▸ **Description of the task**: Your reply should consist solely of the number of lines in the data that contain "icon".

▸ **Given data**:

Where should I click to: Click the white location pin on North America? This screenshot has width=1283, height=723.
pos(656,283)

---

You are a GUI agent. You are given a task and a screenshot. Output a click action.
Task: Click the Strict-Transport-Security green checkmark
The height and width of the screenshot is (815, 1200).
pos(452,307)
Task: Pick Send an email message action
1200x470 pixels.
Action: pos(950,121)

==

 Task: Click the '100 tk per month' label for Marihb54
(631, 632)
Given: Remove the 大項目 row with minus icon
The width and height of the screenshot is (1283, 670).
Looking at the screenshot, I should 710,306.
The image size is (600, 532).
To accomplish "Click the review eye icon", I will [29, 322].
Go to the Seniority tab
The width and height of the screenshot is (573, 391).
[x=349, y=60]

▸ **Solution below**: 2